The hibakusha — Japanese survivors of the U.S. bombings of Hiroshima and Nagasaki — have spent decades bearing witness to the horrors of nuclear war. Yet unlike U.S. downwinders, they have received little recognition or recompense from the U.S. government. Many in the U.S. foreign policy establishment continue to justify the deliberate targeting of civilians as a necessary step to end World War II. But such acts are morally indefensible and widely condemned under international law. As history professor Richard Overy of the University of Exeter notes, Japan was already on the brink of surrender due to blockade and urban warfare. An alternative path was possible.

Eighty years later, the devastation of nuclear weapons is still with us, and the threat they pose to human life is greater than ever. In January, the Bulletin of Atomic Scientists moved its “Doomsday Clock,” a symbol created by scientists to illustrate humanity’s proximity to global catastrophe, one second closer to midnight, or 89 seconds away from nuclear holocaust. As tensions between the U.S. and Russia persist and the war in Ukraine drags on, the potential for these indiscriminate weapons being used again — by intention, miscommunication or accident — continue to rise.

For years, faith groups have condemned these weapons as immoral and called for their abolition. Quakers, my own community, have long advocated for a world free of nuclear weapons, though you do not have to be a pacifist to see the danger these weapons pose to us all. 

Instead of leading the world to reduce the nuclear threat, the U.S. government is pouring billions more of our tax dollars into building a new generation of nuclear weapons and planning to resume nuclear testing. This is also provoking more nuclear risks and undermining nonproliferation efforts. The Trump administration’s recent bombing of Iranian nuclear sites interrupted renewed diplomatic talks between the U.S. and Iran on a deal to restrain the development of these weapons and ensure international monitoring. The attacks did little to destroy Iran’s nuclear capabilities and only heightened tensions between Iran’s government, Israel and the U.S.

As the world reflects on the devastation wreaked by nuclear weapons for 80 years, we must continue to imagine and work for a world free of nuclear weapons and the threat they pose to humanity. That world may seem far away right now, but we can keep advocating for it.

Specifically, we can urge our members of Congress to recommit to diplomacy and nuclear nonproliferation.

The New Strategic Arms Reduction Treaty (New START) remains the last major arms control agreement between the United States and Russia, placing critical, verifiable limits on both countries’ nuclear arsenals. But this treaty is set to expire in 2026, and with it, the transparency and guardrails that have helped prevent catastrophe for more than a decade.

Congress must support efforts like H.Res. 100 and S.Res 61, which call for the U.S. to pursue a follow-on treaty to New START and reaffirm its commitment to nuclear arms control.
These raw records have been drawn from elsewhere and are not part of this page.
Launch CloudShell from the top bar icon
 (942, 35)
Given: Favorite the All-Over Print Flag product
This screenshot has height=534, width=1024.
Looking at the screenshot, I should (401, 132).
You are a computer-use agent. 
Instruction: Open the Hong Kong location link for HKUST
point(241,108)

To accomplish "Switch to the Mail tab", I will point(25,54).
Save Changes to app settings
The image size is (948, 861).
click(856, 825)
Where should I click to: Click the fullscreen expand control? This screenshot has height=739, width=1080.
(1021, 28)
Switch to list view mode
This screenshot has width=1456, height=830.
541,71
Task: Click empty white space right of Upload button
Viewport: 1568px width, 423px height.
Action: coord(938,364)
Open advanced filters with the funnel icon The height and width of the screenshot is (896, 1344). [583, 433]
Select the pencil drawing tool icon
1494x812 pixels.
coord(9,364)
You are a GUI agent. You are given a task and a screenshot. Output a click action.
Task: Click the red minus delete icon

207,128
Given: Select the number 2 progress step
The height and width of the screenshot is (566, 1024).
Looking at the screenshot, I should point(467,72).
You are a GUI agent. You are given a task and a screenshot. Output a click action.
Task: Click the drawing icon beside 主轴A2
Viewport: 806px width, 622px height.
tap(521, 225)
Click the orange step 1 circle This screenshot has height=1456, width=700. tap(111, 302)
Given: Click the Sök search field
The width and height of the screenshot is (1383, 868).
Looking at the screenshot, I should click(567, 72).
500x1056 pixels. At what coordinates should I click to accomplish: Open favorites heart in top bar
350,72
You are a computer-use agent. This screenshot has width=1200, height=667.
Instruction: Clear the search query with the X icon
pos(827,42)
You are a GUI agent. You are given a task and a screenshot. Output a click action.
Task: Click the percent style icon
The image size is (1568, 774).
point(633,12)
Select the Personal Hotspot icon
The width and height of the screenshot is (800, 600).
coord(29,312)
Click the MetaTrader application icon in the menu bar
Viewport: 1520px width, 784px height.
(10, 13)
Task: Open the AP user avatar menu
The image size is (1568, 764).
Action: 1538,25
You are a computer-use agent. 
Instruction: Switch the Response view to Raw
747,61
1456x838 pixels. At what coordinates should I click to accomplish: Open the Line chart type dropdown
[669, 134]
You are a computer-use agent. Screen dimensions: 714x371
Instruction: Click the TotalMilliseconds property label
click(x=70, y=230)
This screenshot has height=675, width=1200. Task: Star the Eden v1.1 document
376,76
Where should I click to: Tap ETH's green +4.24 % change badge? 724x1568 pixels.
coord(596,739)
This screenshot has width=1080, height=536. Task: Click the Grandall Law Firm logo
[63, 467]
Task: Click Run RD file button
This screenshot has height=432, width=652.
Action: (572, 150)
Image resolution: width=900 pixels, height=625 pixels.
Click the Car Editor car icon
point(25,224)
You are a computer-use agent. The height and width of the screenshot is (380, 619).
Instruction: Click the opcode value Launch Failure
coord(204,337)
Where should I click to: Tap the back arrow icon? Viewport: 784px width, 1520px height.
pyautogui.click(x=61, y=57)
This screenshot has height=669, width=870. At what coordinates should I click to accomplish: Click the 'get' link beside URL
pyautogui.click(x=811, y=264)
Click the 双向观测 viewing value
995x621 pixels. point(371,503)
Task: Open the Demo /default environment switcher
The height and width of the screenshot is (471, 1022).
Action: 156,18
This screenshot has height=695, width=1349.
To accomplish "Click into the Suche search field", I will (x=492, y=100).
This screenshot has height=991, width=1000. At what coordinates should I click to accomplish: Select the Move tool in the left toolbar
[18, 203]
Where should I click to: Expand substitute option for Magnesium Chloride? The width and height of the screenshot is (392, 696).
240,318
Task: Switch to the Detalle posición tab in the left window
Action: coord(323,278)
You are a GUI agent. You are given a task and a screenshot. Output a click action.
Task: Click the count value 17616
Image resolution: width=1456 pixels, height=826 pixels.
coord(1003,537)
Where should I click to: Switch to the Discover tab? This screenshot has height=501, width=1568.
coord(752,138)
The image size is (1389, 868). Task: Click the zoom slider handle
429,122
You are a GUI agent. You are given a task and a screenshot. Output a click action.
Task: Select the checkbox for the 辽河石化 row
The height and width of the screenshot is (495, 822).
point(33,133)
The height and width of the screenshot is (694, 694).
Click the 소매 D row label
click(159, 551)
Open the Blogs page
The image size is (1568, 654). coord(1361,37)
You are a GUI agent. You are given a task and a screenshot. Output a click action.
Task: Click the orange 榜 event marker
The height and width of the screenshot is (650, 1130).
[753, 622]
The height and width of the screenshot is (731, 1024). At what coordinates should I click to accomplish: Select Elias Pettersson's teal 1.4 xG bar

Such an agreement between the U.S. and Russia — the world’s two largest nuclear arsenals — could lay the groundwork for future multilateral agreements, acting as a powerful first step toward bolder nuclear abolition efforts.

As Terumi Tanaka, survivor of U.S. atomic bombing of Nagasaki and recent recipient of the 2024 Nobel peace prize, reminds us, “It is the heartfelt desire of the Hibakusha that, rather than depending on the theory of nuclear deterrence, which assumes the possession and use of nuclear weapons, we must not allow the possession of a single nuclear weapon.”

Diplomacy is our best defense against the unimaginable. Preventing a new arms race requires courage, foresight and leadership. Eighty years after the first mushroom cloud rose over New Mexico, we owe it to past and future generations to reject a world governed by fear and to build a future rooted in cooperation, accountability and peace.

(Bridget Moix is the general secretary of the Friends Committee on National Legislation and leads two other Quaker organizations, Friends Place on Capitol Hill and the FCNL Education Fund. The views expressed in this commentary do not necessarily reflect those of Religion News Service.)